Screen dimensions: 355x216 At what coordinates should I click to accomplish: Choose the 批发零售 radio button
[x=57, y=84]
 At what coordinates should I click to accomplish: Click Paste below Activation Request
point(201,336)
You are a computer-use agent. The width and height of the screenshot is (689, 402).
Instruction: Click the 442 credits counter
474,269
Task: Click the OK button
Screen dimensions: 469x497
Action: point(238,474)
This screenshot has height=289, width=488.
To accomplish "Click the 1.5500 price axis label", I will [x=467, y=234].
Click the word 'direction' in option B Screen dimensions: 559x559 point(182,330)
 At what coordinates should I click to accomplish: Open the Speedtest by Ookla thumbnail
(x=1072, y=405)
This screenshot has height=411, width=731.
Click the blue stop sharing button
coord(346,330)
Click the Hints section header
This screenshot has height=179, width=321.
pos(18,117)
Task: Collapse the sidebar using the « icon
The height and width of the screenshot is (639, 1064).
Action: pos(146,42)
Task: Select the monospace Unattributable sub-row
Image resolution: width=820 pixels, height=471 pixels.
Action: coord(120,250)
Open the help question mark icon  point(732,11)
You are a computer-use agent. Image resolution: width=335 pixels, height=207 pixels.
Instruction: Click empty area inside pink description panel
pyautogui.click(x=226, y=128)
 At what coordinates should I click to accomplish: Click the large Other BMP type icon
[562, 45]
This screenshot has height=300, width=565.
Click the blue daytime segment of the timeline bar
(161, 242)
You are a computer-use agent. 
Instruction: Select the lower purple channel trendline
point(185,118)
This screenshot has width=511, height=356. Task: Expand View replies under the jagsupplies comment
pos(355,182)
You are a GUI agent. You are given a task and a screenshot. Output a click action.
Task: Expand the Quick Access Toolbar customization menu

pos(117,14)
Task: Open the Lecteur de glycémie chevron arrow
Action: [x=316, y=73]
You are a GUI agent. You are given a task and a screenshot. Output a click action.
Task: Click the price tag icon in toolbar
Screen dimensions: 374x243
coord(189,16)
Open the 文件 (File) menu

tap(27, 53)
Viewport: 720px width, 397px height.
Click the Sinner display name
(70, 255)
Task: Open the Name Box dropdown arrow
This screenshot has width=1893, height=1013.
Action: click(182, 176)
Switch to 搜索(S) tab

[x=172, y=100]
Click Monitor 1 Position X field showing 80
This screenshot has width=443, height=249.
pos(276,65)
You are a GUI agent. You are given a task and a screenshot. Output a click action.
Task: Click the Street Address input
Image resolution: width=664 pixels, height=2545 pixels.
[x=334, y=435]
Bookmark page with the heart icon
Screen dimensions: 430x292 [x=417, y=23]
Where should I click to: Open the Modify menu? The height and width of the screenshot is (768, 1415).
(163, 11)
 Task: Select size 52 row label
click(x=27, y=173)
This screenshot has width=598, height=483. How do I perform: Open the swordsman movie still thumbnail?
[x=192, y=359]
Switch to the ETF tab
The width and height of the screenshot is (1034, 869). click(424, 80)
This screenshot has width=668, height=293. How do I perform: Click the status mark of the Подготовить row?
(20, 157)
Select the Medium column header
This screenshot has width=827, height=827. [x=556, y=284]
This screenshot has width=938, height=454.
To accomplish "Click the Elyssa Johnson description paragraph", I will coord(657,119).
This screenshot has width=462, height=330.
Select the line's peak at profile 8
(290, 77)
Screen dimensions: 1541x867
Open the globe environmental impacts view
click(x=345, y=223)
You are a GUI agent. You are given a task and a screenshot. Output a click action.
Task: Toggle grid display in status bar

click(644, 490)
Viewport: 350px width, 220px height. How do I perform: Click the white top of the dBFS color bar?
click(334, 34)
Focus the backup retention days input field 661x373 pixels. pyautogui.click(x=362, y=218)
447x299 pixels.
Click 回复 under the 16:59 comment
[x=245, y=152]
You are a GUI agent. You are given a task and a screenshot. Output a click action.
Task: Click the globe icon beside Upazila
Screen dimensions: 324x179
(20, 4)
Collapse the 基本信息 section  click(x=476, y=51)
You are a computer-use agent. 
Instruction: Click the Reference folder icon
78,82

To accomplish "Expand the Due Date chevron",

Aim ▸ Copy the items above exactly as they appear, starting at the line that contains "Switch to the ETF tab" and continuing up to and including the final line of the items.

Answer for the task ▸
Switch to the ETF tab
The width and height of the screenshot is (1034, 869). click(424, 80)
This screenshot has width=668, height=293. How do I perform: Click the status mark of the Подготовить row?
(20, 157)
Select the Medium column header
This screenshot has width=827, height=827. [x=556, y=284]
This screenshot has width=938, height=454.
To accomplish "Click the Elyssa Johnson description paragraph", I will coord(657,119).
This screenshot has width=462, height=330.
Select the line's peak at profile 8
(290, 77)
Screen dimensions: 1541x867
Open the globe environmental impacts view
click(x=345, y=223)
You are a GUI agent. You are given a task and a screenshot. Output a click action.
Task: Toggle grid display in status bar

click(644, 490)
Viewport: 350px width, 220px height. How do I perform: Click the white top of the dBFS color bar?
click(334, 34)
Focus the backup retention days input field 661x373 pixels. pyautogui.click(x=362, y=218)
447x299 pixels.
Click 回复 under the 16:59 comment
[x=245, y=152]
You are a GUI agent. You are given a task and a screenshot. Output a click action.
Task: Click the globe icon beside Upazila
Screen dimensions: 324x179
(20, 4)
Collapse the 基本信息 section  click(x=476, y=51)
You are a computer-use agent. 
Instruction: Click the Reference folder icon
78,82

To accomplish "Expand the Due Date chevron",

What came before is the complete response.